Integrin-β4 is a novel transcriptional target of TAp73.

机构信息

a MRC Toxicology Unit , Hodgkin Building , Lancaster Road, Leicester LE1 9HN , United Kingdom.

b Department of Experimental Medicine and Surgery , University of Rome Tor Vergata , Rome 00133 , Italy.

出版信息

Cell Cycle. 2018;17(5):589-594. doi: 10.1080/15384101.2017.1403684. Epub 2018 Feb 8.

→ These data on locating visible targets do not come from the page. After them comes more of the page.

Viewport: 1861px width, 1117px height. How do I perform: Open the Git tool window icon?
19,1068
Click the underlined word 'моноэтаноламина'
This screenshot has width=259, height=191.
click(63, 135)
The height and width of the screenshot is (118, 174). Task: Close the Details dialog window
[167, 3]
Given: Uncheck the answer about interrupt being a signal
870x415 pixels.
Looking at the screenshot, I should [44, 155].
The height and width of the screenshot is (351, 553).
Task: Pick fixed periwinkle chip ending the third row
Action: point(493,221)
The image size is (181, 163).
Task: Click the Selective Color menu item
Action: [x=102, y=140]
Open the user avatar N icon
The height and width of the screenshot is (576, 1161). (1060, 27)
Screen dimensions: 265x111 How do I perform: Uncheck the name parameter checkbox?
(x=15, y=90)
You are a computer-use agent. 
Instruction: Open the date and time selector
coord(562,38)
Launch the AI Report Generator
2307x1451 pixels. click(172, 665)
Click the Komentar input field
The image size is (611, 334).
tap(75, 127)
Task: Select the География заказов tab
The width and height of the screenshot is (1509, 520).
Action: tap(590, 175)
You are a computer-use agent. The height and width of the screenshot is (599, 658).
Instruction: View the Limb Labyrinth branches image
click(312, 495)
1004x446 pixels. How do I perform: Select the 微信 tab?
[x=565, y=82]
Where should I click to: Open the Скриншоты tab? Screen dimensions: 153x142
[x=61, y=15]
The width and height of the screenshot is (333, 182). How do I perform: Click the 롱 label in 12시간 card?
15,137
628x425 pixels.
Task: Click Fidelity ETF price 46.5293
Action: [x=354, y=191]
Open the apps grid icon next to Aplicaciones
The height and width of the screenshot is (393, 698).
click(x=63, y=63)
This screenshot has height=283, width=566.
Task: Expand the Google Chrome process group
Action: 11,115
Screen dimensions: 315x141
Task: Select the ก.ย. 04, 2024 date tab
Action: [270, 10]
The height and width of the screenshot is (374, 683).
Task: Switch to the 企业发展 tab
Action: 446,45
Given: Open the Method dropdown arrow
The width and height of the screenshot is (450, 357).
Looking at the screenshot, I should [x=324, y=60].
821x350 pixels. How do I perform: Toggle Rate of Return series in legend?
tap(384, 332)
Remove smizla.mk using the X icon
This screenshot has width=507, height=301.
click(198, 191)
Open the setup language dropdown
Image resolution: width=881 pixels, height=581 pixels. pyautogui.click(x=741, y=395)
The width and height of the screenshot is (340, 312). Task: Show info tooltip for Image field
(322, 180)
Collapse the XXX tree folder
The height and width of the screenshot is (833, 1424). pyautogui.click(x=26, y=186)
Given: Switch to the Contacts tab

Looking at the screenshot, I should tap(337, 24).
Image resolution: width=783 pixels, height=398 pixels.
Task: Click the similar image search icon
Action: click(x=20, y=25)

DOI:10.1080/15384101.2017.1403684
PMID:29233040
原文链接:https://pmc.ncbi.nlm.nih.gov/articles/PMC5969564/
Abstract

As a member of p53 family, p73 has attracted intense investigations due to its structural and functional similarities to p53. Among more than ten p73 variants, the transactivation (TA) domain-containing isoform TAp73 is the one that imitates the p53's behavior most. TAp73 induces apoptosis and cell cycle arrest, which endows it the capacity of tumour suppression. Also, it can exert diverse biological influences on cells through activating a complex and context dependent transcriptional programme. The transcriptional activities further broaden its roles in more intricate biological processes. In this article, we report that p73 is a positive regulator of a cell adhesion related gene named integrin β4 (ITGB4). This finding may have implications for the dissection of the biological mechanisms underlining p73 functions.

摘要

作为 p53 家族的一员,p73 因其与 p53 的结构和功能相似而引起了强烈的研究兴趣。在十多种 p73 变体中,含有转录激活(TA)结构域的同型异构体 TAp73 最能模仿 p53 的行为。TAp73 诱导细胞凋亡和细胞周期停滞,从而赋予其肿瘤抑制能力。此外,它还可以通过激活复杂且依赖上下文的转录程序,对细胞产生不同的生物学影响。这些转录活性进一步扩展了它在更复杂的生物学过程中的作用。在本文中,我们报告 p73 是一个细胞黏附相关基因整合素β4(ITGB4)的正调控因子。这一发现可能对解析 p73 功能的生物学机制具有重要意义。